So, I offered my feedback about buying a drawing tablet through Best Buy dot com, and my satisfaction scores were low. Yes, they made good for a ridiculously delayed delivery and lying about why it was so delayed, but, simply, to me, a satisfactory purchasing experience does not involve calling three weeks later to ask whether my order will ever be filled.
So they e-mailed back to ask me to call them so they could clear up the causes of my dissatisfaction. I admit to taking my time in calling them (I had other things to do, and besides, I wanted to call on a day when I had to make other phone calls, given the per-diem charge on my cell phone). But when someone did get around to my call I did my best to explain just what was unsatisfactory about it: it was claimed at ordering that it would be delivered in five to seven days, and they didn't actually have any in stock or any idea when any would be in stock.

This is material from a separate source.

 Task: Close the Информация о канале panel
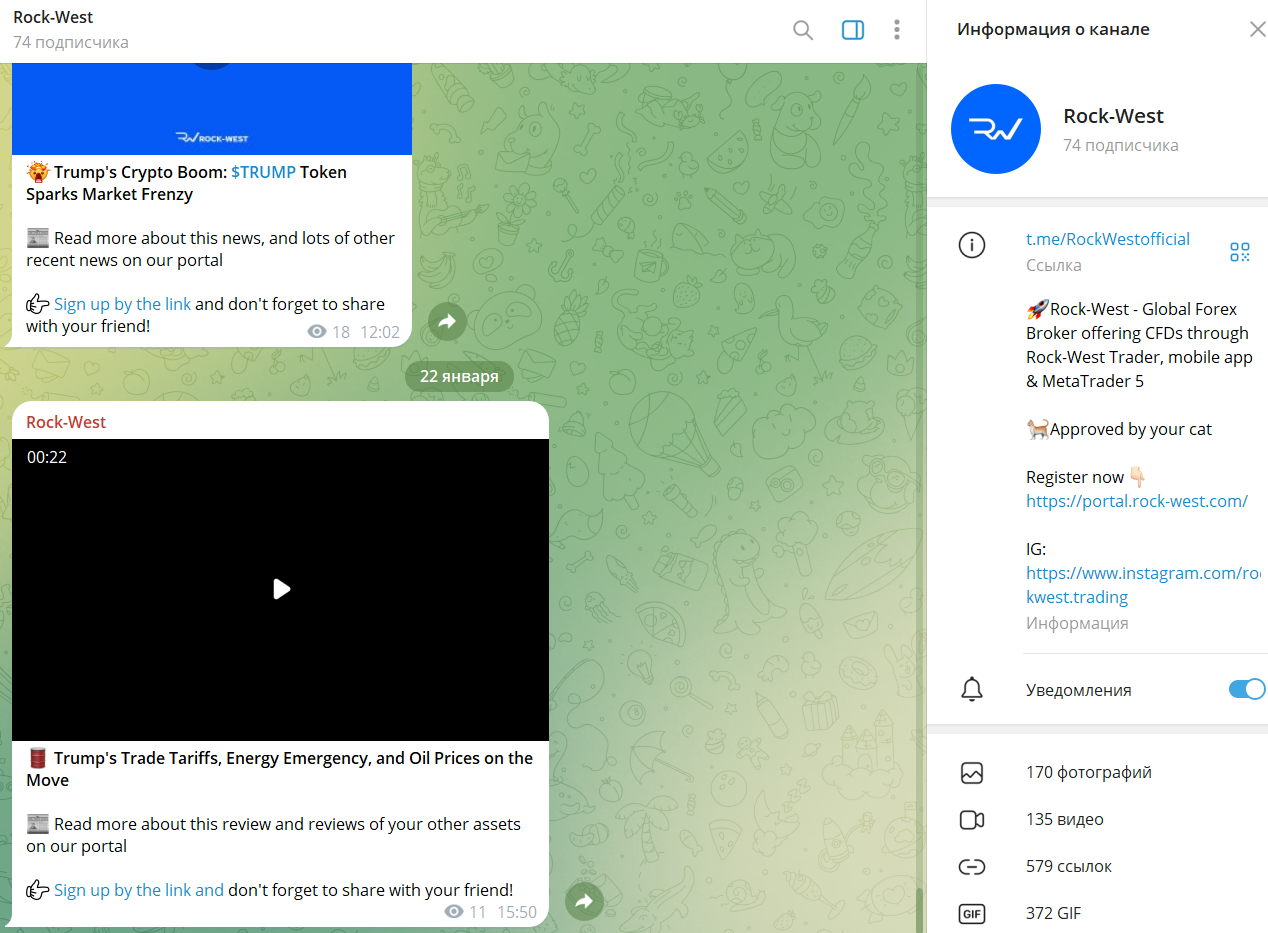pos(1258,30)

She explained that the web site wasn't able to put up a warning that something was out of stock because different stores have different inventories, which makes sense as an explanation except for not explaining anything. I tried to make clear my confusion: why wouldn't the web site catalogue be able to check the Best Buy Master Command Inventory for what's there, what's not there, and what might never be there. I admit customer satisfaction feedback consultants may not be fully up-to-date on the intricacies of web site database cross-referencing, but she kept coming back to: different stores have different inventories so they couldn't say what was available.
Anyway, after a couple go-rounds of this, and my reiterating that the only thing I actually found dissatisfying was that the ``5 to 7 days'' was a lie to start with and they kept sending me phony updates about further unavailabilities, and she kept explaining that different stores have different inventories. Finally I gave up, and she thanked me for my feedback, and arranged to get me a $15 coupon for my feedback.

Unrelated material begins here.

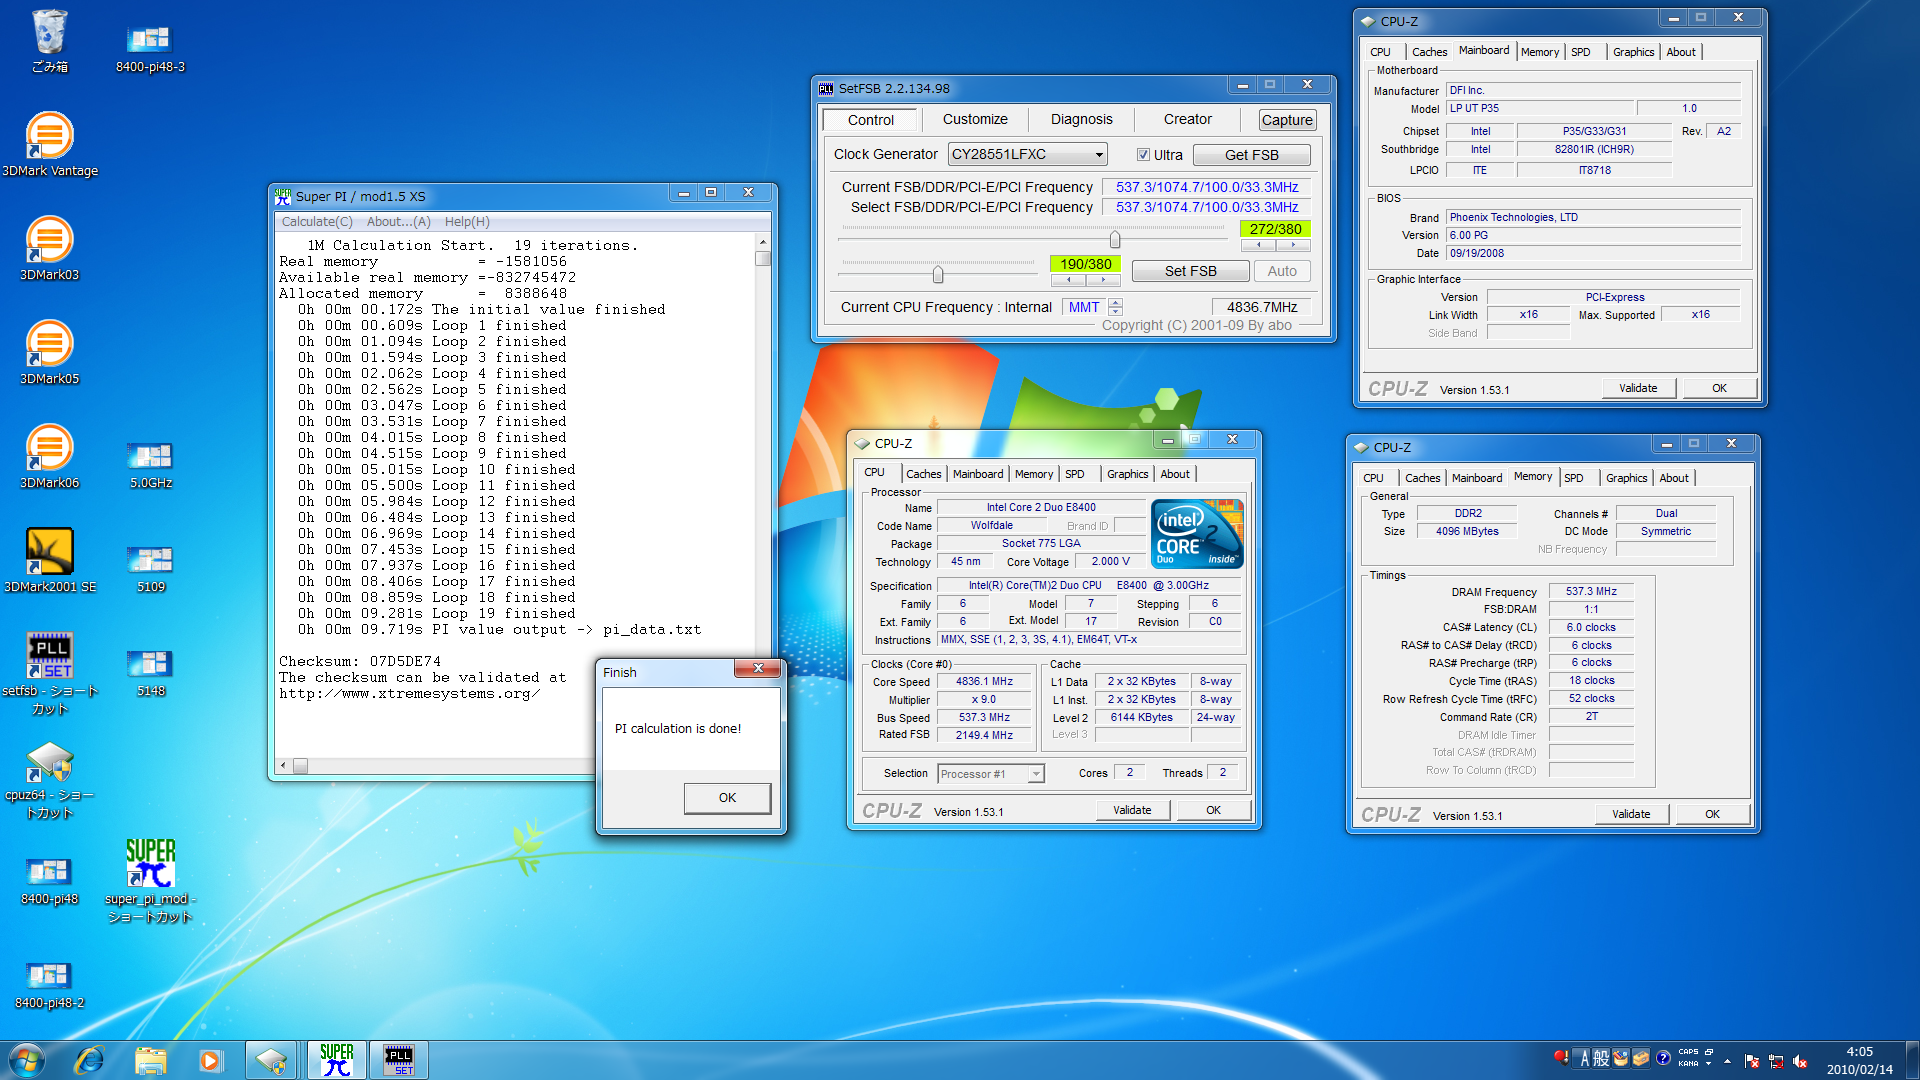
Task: Click the MMT frequency spinner arrows
Action: 1116,307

A day after that, I got e-mail asking for my feedback about the phone call experience. I have the feeling I'm not getting anywhere. It's also conceivable that by the time this is all settled I'll have made a profit on my purchase.
Trivia: The ``automatic telephone exchange'' developed and patented by mortician Almon Strowger in 1891, used buttons for its direct dialing. Source: Small Things Considered: Why There Is No Perfect Design, Henry Petroski.
Currently Reading: A Reader's Guide To The Short Stories Of Mark Twain James D Wilson. Boy, Twain wrote a lot of short stories I never heard of anybody ever reading other than ``The Celebrated Jumping Frog Of Caleveras County'', and come to think of it, I don't think I ever read that either.